4) Biden’s EPA should strengthen rules for automotive tailpipe emissions beyond already announced standards. Car, truck, and bus fleets account for a greater share of greenhouse gas emissions than industry or electrical generation, and yet miles-per-gallon requirements are little changed from when Obama was president. The new standards should be at least as stringent as those announced by Gov. Gavin Newsome of California, which mandate 35% of new passenger vehicle to be powered by batteries or hydrogen by 2026, and 100% to be zero emission by 2035.
5) In the vain hope of getting Manchin’s vote on BBB, Biden granted multiple new leases for oil and gas drilling on federal lands and offshore, breaking a campaign promise. Earlier this month, he proposed additional offshore oil leases in the Gulf of Mexico and Alaska’s Cook Inlet. These plans should be immediately shelved. Biden should also deny approval of the Line 5 Tar-Sands Pipeline through the lands of the Anishinaabe people and their sacred Manoomin (wild rice) wetlands. The pipeline carries the same dirty oil as the Keystone XL pipeline blocked by Obama in 2015. Biden previously approved the Line 3 Pipeline despite massive indigenous protests and international condemnation.

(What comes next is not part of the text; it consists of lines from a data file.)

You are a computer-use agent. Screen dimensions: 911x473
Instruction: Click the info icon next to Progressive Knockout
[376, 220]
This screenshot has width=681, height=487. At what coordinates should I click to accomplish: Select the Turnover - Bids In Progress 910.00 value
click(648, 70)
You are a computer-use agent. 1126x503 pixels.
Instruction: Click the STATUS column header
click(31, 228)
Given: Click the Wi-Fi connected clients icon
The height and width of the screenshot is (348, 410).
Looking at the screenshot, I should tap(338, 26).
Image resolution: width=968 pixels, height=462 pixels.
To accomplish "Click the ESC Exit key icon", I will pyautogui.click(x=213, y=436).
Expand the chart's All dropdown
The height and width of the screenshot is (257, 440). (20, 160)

Not Manchin, the other Joe
Paralysis in the face of the greatest calamity the world has ever known is a shocking indictment of U.S. capitalist democracy. The richest country in the world – one that spends about a trillion dollars on defense and security every year — is apparently incapable of adjusting its political and economic order sufficient to head off the end of human civilization. The answer to the climate and wider environmental crisis is not obscure – stop burning fossil fuels. But since the correlate of that solution is establishment of a regulatory capitalism (or democratic socialism) distant from the current neo-liberal order, the captains of industry and their congressional, executive, and judicial branch allies answer NO! The fossil fuel magnates and their friends in the home building, automotive, aerospace, defense, and chemical industries would literally rather be dead – or murder their grandchildren — than strand their assets. Capitalist democracy today is a death cult.

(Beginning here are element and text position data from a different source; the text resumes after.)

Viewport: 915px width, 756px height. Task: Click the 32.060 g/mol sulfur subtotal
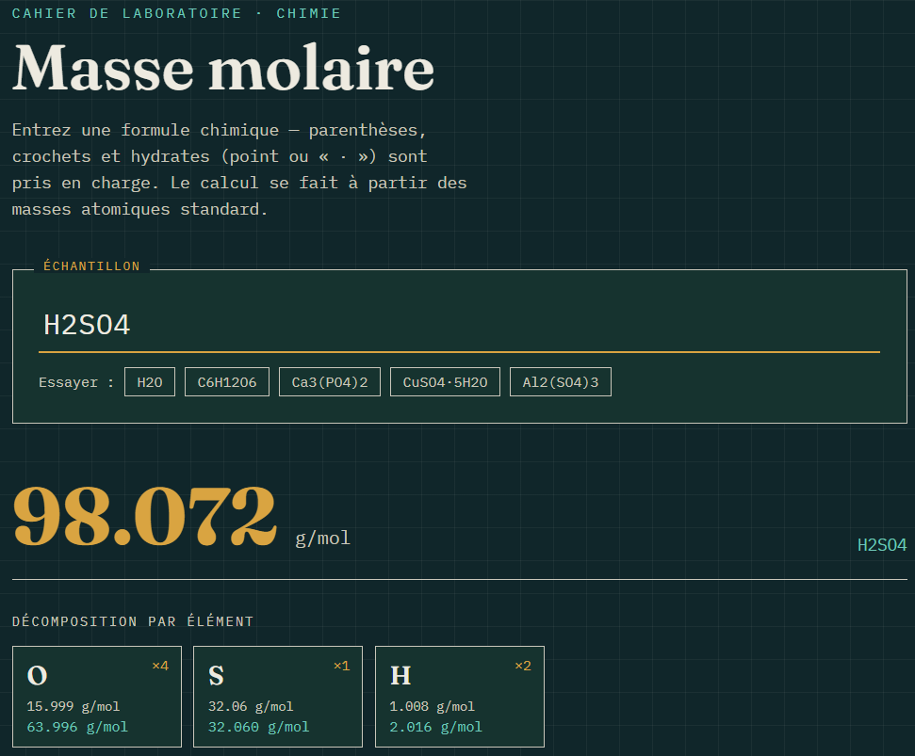coord(258,727)
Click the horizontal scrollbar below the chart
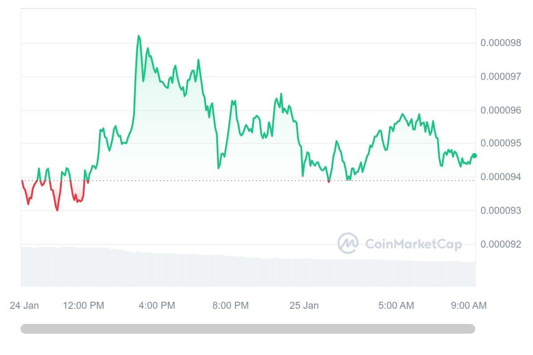This screenshot has width=533, height=355. (248, 329)
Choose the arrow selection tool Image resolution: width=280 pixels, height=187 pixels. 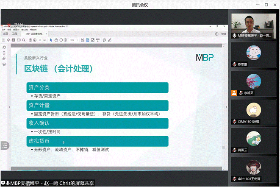(51, 40)
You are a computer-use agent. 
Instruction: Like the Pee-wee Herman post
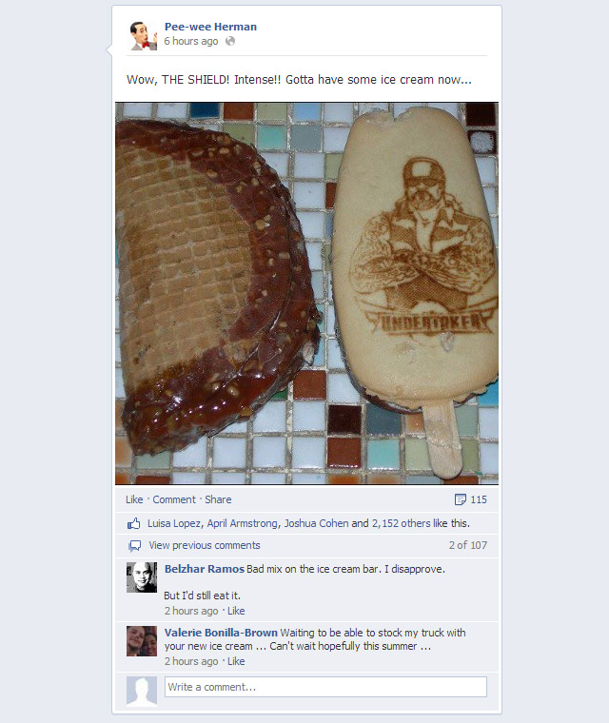click(x=134, y=499)
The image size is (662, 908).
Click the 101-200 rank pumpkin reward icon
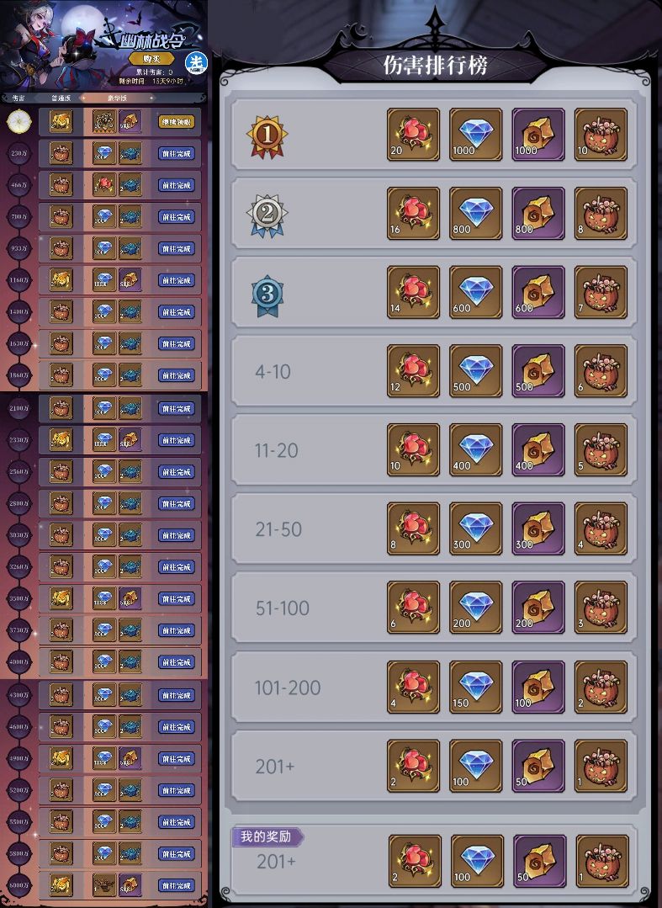601,687
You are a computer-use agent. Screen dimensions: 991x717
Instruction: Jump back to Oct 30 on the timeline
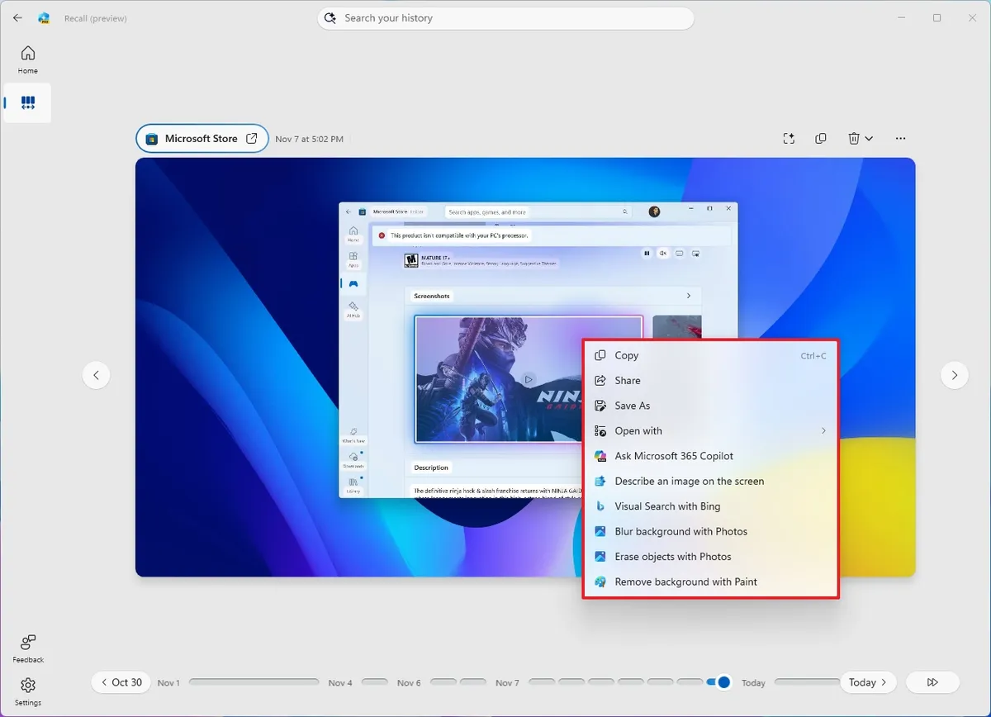click(121, 682)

Clearly then, the failure to address climate change cannot be laid at the feet of the coal-baron senator from West Virginia, a state with a population smaller than Latvia’s. He may be a heartless and corrupt bastard, but he’s hardly the only one. Nor is it the fault of Joe Biden, weak political vessel though he is. But the president could take steps tomorrow that would significantly slow global warming while at the same time improving his dismal standing in the polls. In addition to the actions outlined above, he could boldly declare a “climate emergency,” restricting international trade in fossil fuel, enabling emergency investments in green jobs and technology; and enhancing climate change mitigation and adaptation across the country.
I’m not frankly optimistic. But sometimes self-interest and political right coincide, and this might be one of those occasions. With enough popular protest and congressional prodding, the U.S. president could wind up doing the right thing — having tried everything else.

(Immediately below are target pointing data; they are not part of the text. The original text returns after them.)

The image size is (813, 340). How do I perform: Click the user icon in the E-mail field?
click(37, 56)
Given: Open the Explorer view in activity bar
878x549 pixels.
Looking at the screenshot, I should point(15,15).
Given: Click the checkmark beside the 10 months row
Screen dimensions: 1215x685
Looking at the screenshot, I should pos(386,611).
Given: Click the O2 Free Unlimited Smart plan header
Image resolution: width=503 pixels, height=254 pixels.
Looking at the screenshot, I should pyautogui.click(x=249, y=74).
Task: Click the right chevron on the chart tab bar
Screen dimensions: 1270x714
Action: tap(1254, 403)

(Stephen F. Eisenman is Professor Emeritus of Art History at Northwestern University and the author of Gauguin’s Skirt (Thames and Hudson, 1997), The Abu Ghraib Effect (Reaktion, 2007), The Cry of Nature: Art and the Making of Animal Rights (Reaktion, 2015) and many other books. He is also co-founder of the environmental justice non-profit, Anthropocene Alliance. He and the artist Sue Coe and now preparing for publication part two of their series for Rotland Press, American Fascism Now. This article was featured in Counter Punch.)